-- begin EXERCISE INPUT --

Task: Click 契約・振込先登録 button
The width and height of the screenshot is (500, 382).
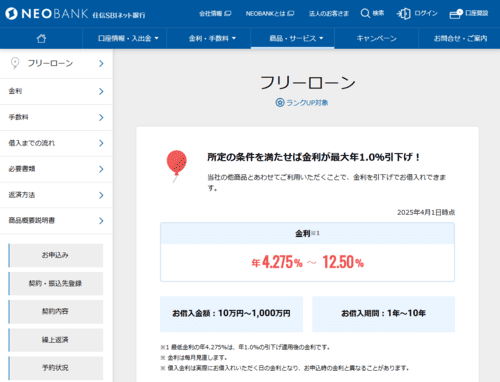Action: coord(56,283)
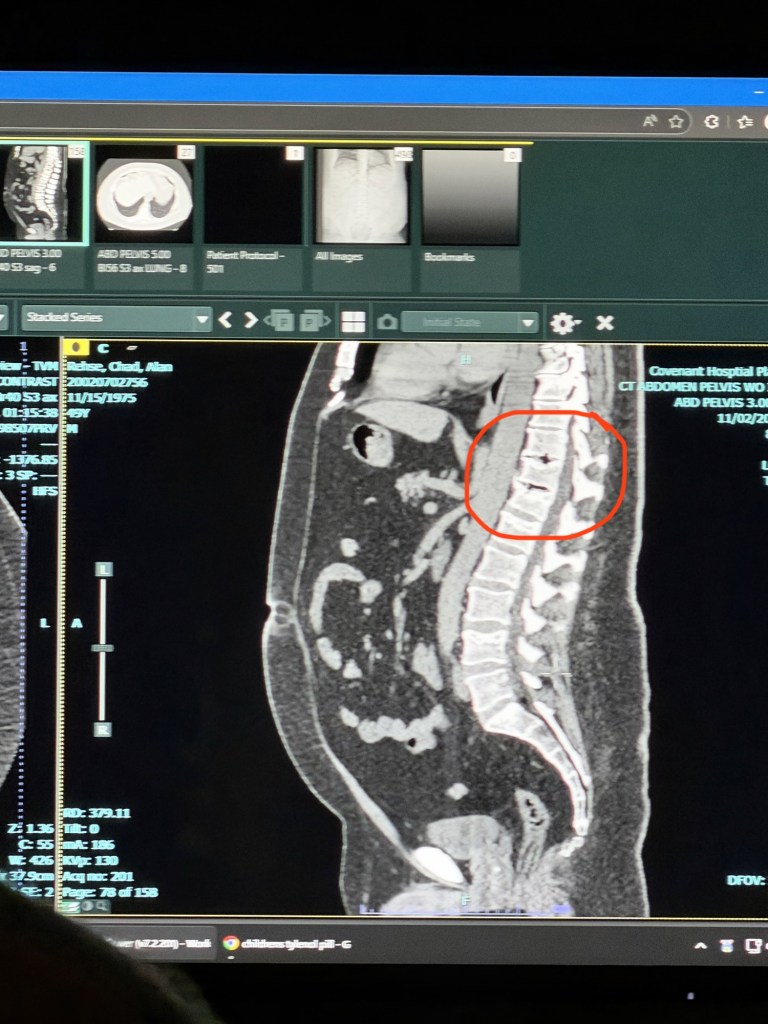Open the All Images thumbnail
Image resolution: width=768 pixels, height=1024 pixels.
click(x=361, y=197)
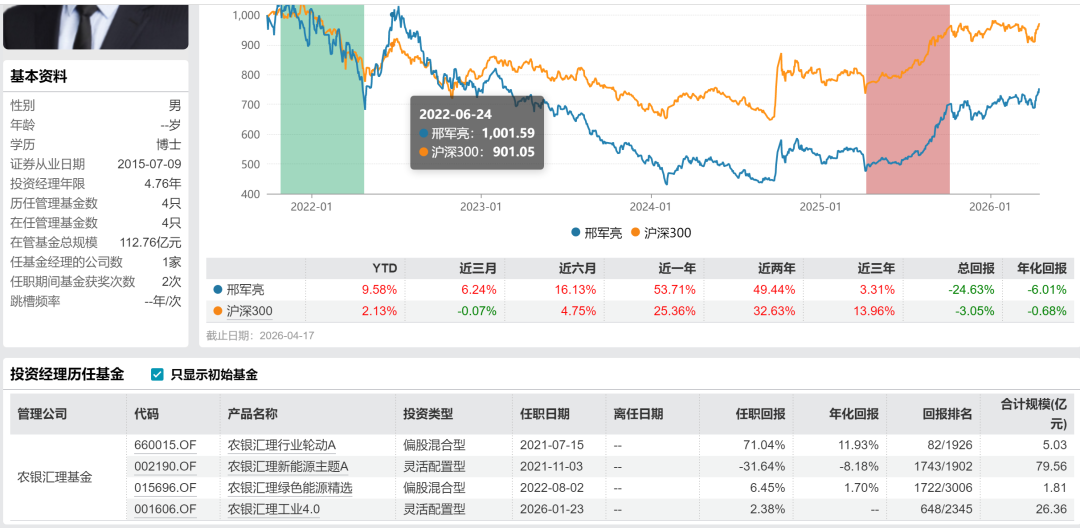Select 农银汇理行业轮动A product name

click(282, 445)
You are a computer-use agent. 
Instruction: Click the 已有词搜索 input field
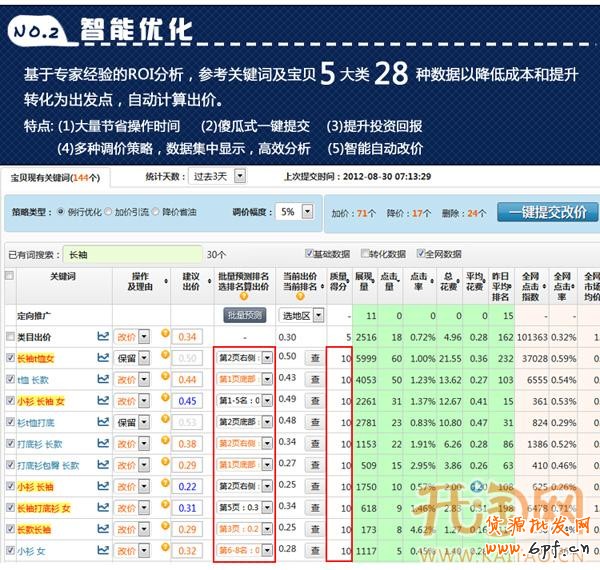tap(130, 255)
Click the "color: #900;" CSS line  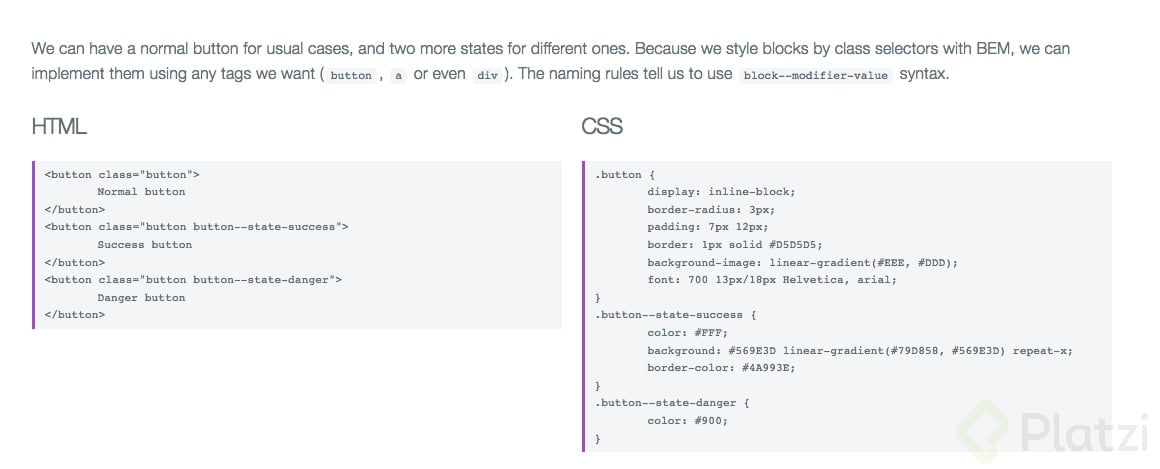click(x=687, y=420)
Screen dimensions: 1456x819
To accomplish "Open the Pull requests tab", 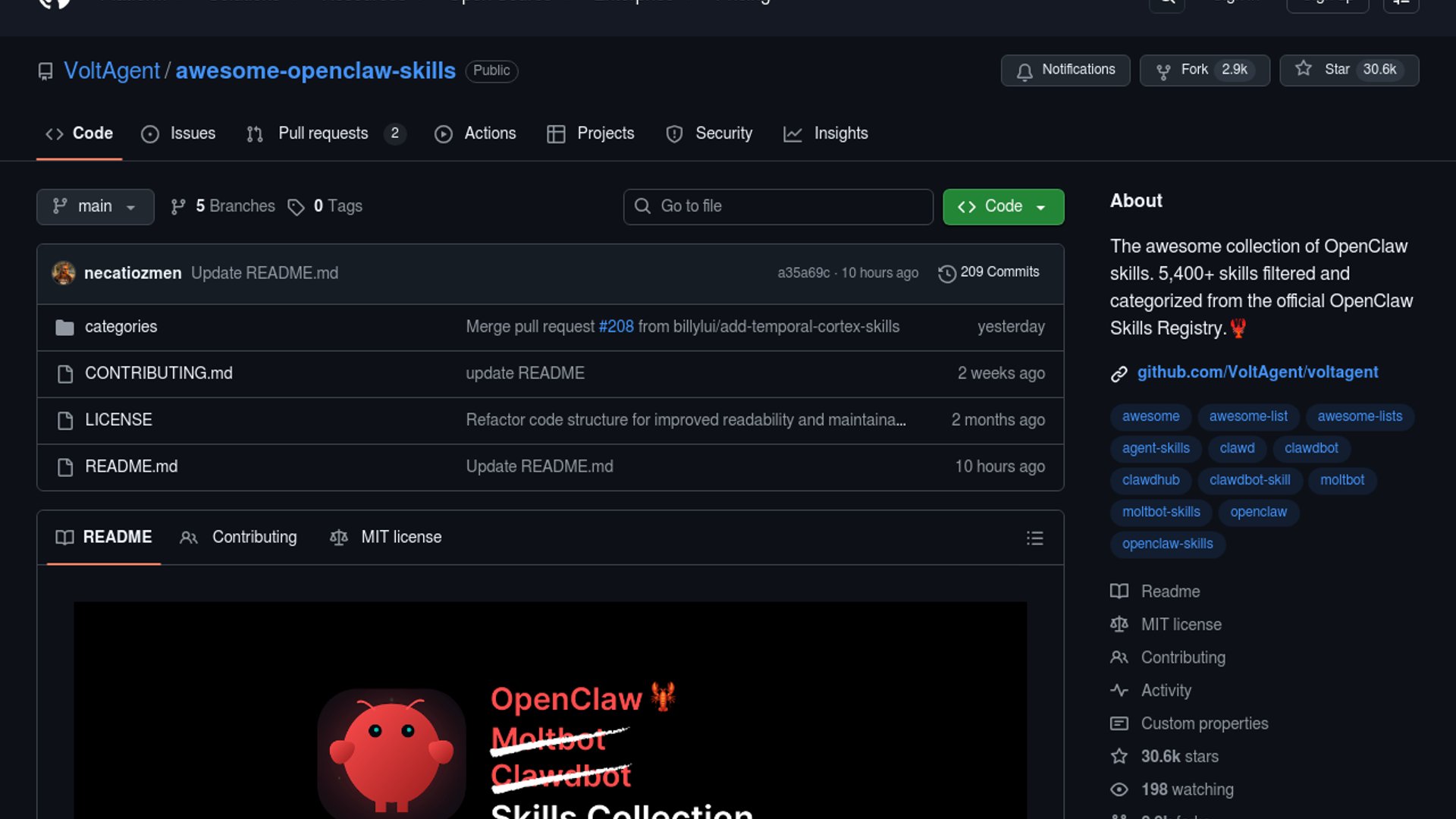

-- end EXERCISE INPUT --

▸ TASK TO COMPLETE
Reproduce everything from the start of the data down to and including the line containing "click(282, 445)", character for character, and leave out the pictures.

▸ RESULT
Task: Click 契約・振込先登録 button
The width and height of the screenshot is (500, 382).
Action: coord(56,283)
Open the All Images thumbnail
Image resolution: width=768 pixels, height=1024 pixels.
click(x=361, y=197)
Select 农银汇理行业轮动A product name

click(282, 445)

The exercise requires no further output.